Stored records:
•••••

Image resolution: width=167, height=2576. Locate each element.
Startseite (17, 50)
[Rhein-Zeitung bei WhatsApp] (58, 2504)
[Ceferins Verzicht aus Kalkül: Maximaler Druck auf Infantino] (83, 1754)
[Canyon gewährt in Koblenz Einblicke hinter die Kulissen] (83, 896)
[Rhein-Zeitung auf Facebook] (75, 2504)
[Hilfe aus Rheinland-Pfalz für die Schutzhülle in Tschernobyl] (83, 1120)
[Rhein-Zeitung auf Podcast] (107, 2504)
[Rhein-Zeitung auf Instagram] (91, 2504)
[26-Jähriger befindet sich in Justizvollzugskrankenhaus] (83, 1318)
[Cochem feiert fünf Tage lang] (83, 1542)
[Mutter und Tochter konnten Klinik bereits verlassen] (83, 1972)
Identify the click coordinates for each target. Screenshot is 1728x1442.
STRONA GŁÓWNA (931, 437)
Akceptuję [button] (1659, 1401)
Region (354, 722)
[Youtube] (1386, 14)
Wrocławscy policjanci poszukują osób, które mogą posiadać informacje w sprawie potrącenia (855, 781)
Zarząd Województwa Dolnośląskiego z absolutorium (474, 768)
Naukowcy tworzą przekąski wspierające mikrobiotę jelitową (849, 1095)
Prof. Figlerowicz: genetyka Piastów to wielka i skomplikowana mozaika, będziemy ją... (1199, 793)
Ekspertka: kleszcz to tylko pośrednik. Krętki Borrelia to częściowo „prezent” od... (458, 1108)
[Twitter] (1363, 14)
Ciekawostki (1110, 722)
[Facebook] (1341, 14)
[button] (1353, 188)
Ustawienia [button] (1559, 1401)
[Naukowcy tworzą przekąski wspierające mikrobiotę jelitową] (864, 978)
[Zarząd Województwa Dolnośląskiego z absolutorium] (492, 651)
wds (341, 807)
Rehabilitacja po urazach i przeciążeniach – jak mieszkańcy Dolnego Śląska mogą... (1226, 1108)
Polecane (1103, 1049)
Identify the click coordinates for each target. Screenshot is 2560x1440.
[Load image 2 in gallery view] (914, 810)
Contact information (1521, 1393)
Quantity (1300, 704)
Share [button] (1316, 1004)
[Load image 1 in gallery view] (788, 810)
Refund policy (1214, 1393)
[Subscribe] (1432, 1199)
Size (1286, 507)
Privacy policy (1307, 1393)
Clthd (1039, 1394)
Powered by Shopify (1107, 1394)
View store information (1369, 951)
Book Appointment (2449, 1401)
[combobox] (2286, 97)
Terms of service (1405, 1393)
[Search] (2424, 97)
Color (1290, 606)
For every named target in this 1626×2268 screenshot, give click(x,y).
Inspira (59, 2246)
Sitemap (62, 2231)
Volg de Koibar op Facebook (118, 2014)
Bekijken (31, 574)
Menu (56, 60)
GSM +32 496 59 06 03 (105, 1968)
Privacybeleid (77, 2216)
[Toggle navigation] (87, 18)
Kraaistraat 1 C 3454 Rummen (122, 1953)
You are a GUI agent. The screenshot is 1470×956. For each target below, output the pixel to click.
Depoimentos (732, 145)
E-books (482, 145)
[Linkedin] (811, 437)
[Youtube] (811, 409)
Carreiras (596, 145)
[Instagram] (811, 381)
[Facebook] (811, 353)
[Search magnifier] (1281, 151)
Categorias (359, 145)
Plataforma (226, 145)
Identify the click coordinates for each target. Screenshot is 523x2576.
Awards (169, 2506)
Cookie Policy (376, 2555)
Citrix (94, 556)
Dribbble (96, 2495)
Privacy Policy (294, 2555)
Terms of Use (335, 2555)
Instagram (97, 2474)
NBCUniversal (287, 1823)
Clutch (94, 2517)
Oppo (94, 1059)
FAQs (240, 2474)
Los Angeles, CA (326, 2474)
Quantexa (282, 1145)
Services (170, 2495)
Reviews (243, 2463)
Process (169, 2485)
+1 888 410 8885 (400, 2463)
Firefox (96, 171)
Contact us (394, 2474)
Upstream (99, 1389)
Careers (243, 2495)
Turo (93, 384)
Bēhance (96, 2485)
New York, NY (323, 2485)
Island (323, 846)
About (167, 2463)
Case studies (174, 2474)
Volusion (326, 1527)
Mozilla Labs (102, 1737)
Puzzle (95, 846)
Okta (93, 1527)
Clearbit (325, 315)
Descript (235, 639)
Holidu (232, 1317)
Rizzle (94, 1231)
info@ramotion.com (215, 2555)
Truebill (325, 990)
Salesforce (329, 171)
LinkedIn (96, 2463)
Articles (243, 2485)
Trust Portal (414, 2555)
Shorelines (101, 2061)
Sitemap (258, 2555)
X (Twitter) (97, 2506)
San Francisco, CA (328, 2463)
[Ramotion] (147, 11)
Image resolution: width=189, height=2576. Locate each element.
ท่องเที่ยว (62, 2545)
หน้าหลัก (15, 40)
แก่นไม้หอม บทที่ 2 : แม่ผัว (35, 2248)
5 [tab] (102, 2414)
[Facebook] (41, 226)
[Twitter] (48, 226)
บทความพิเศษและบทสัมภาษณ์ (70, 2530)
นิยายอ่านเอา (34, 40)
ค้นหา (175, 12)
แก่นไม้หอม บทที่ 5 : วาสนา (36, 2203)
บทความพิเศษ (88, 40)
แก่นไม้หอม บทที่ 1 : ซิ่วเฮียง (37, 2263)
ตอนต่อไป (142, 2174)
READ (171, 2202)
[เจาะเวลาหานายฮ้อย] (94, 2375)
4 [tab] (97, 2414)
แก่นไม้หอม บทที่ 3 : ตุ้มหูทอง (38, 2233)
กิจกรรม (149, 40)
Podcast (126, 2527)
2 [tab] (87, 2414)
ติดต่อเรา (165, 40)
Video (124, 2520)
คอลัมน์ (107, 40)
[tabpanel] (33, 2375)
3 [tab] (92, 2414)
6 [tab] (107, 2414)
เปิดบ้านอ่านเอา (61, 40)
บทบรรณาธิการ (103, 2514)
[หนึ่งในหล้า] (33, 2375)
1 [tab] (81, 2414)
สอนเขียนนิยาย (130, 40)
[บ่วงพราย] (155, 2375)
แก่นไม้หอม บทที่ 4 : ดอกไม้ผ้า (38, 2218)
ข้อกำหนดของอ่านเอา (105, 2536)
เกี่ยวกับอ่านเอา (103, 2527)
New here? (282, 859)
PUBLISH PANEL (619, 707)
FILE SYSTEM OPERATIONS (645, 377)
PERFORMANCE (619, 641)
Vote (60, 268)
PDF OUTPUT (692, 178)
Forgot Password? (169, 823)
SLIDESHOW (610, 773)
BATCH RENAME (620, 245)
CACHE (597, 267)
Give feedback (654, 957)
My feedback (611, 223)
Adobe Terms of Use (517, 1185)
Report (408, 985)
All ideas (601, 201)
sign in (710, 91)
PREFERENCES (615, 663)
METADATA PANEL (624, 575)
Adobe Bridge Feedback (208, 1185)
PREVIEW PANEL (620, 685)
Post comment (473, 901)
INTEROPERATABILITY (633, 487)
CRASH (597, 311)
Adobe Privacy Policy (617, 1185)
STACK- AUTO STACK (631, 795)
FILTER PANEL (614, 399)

•••••

• **Task statement**: I'd like the lines above from the one with "Forgot Password? (169, 823)" up to and including the one with "METADATA PANEL (624, 575)" copied exactly, with no other lines.

• **Solution to this task**:
Forgot Password? (169, 823)
SLIDESHOW (610, 773)
BATCH RENAME (620, 245)
CACHE (597, 267)
Give feedback (654, 957)
My feedback (611, 223)
Adobe Terms of Use (517, 1185)
Report (408, 985)
All ideas (601, 201)
sign in (710, 91)
PREFERENCES (615, 663)
METADATA PANEL (624, 575)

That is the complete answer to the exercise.